Let's get ACL / Authorization added to CiviCRM + Joomla

Gepubliceerd
2009-07-24 19:05
Written by
SarahGladstone - member of the CiviCRM community - view blog guidelines
Currently Joomla + CiviCRM is great combination, except for a key missing feature: The ability to control the authorization rules for who can see what. ( Otherwise known as ACL ) To donate to this cause, visit the link: http://www.fundable.com/groupactions/groupaction.2009-07-21.7920489394 Is it to much to ask that only the bookeeper can see the money? Currently anyone with access to the "Components" menu in the back-end of Joomla can see everything. Lets fund a great feature for the CiviCRM project, the best CRM software for nonprofits. Right now ACL / Authorization is only available in CiviCRM running within Drupal or stand-alone. It would be great for ACL / authorization to be available in CiviCRM within Joomla.
Filed under

Comments

This is a great goal!

Who is going to do the development?

Does this proposal also go the other way, so that you can provide access to CiviCRM to people who do not have Joomla! back-end Administrator access?

It is often the case that you want people to be able to manage members without being able to edit website content!

Andrew

we are chatting with sarah gladstone and most likely will do the development if it meets the fundraising goals

we'll expose all functionality to both the frontend and backend and access will be controlled by CiviCRM ACL's and permissioning

we'll also take the project to clean up, simplify and document the ACL system to make it easier for folks to understand, customize and extend

lobo

Well I think first it would be nice just to in general make CiviCRM work like a Joomla Component. Then it will be ready to work with Joomla ACL or quite frankly you could just add the existing acl.

We're pretty far from that, so it's hard to imagine what making the acl work is going to take.
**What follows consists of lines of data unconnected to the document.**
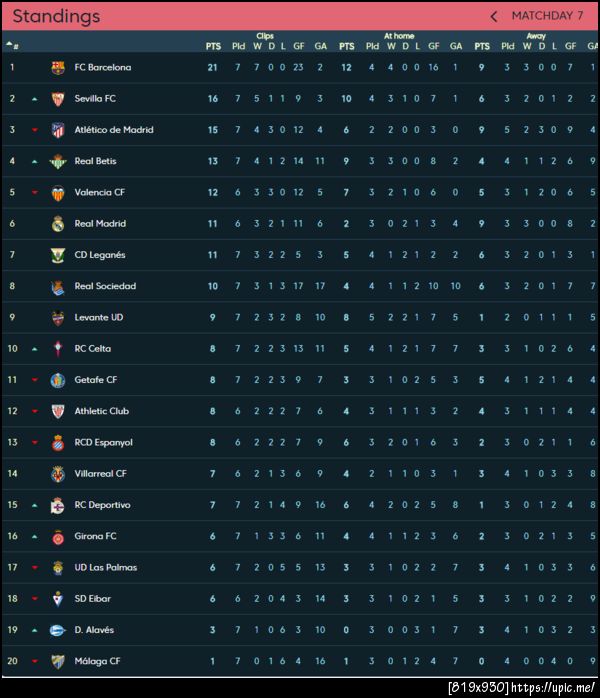Open the Valencia CF crest
600x698 pixels.
pos(58,193)
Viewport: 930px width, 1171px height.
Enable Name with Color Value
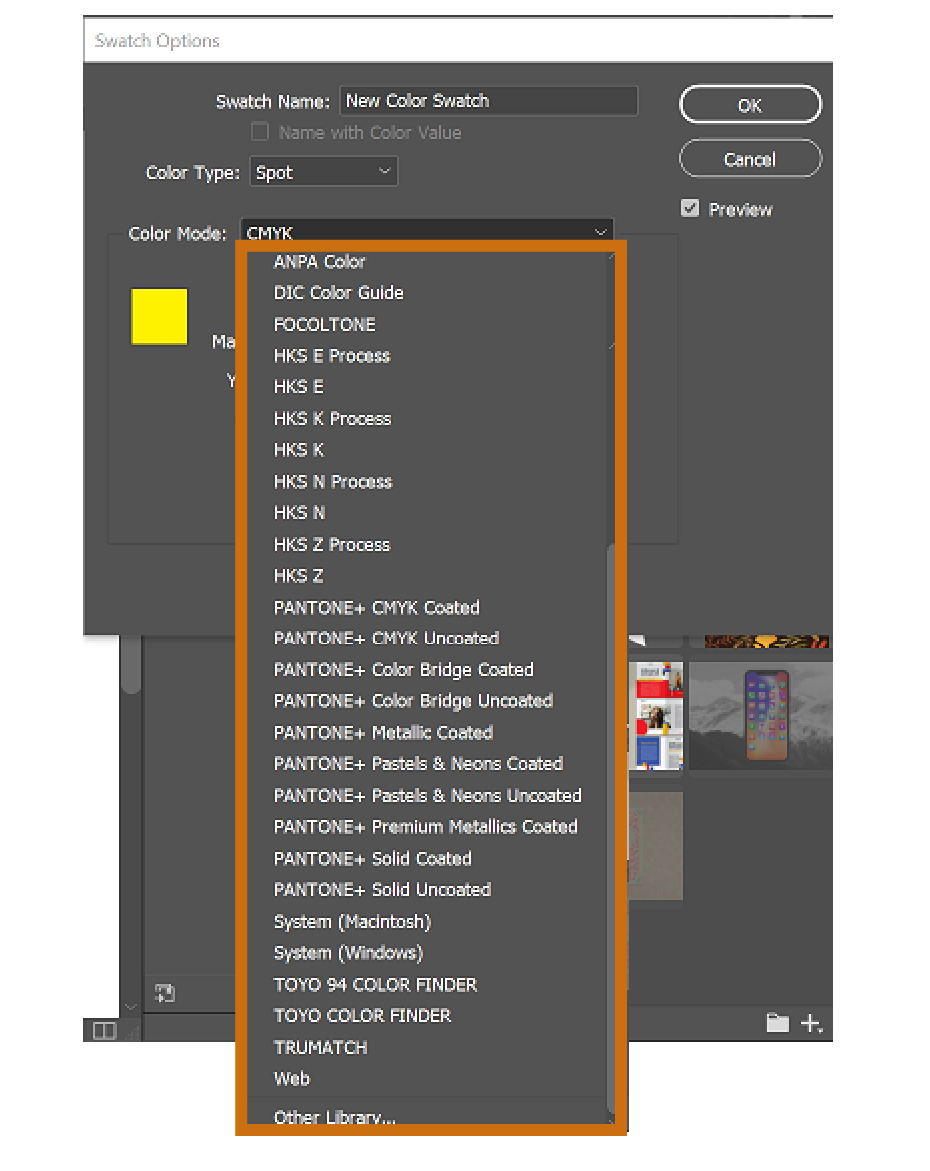click(260, 131)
On the other hand, just add a real front end with layouts and i think adding in the acl is simple.

I've seen some forum posts asking if the standalone version is able to use other methods to login.

Wouldn't it be better to spend the effort to make the standalone version more generic? ie allow users to login using any user tables?

This way, joomla users can use the standalone version, configured to login using the joomla user table, and others can also integrate against their user database.

Anonymous (niet gecontroleerd)
2009-07-25 - 17:39

...but in the meantime, I just left a forum post here which may help ease the suffering a bit until ACL works in Joomla installs.

Why do you need a new ACL implementation if you have one that works internally already? I don't quite see what you're trying to achieve, perhaps I'm missing something.

Sarah Gladstone (niet gecontroleerd)
2009-07-27 - 06:27

I don't need a new ACL implementation. I would like to see the existing ACLs work in a Joomla + CiviCRM environment. To see what is missing first hand, visit http://joomla.demo.civicrm.org and log into the administration area.

JoomlaShack is reporting that J!1.6 will go beta in the next few weeks, with a link to a video of a core team member describing the release:
http://www.joomlashack.com/joomla-16/394-joomla-16-beta-coming-soon

How that pertains here is that one of the core upgrades in 1.6 is ACL as part of the core and usable by components. That should make this far easier to implement. The Drupal version of CiviCRM has ACL because Drupal has ACL!!

Anonymous (niet gecontroleerd)
2009-07-31 - 05:38

In addition to the point about J1.6, there is a project within Joomla (not clear how official, but on their website) to create a much fuller set of CiviCRM modules and plugins. The more that can go to the front end, the less ACL issues in the back-end matter. They seem fairly well advanced already.

http://community.joomla.org/blogs/community/974-civicrm-modules-update.html

-not sure where all the whitespace in the preview is coming from.

We'd be willing to make a contribution to this project, but not sure we want to authorise a payment to Fundable. Let us know if it is looking possible!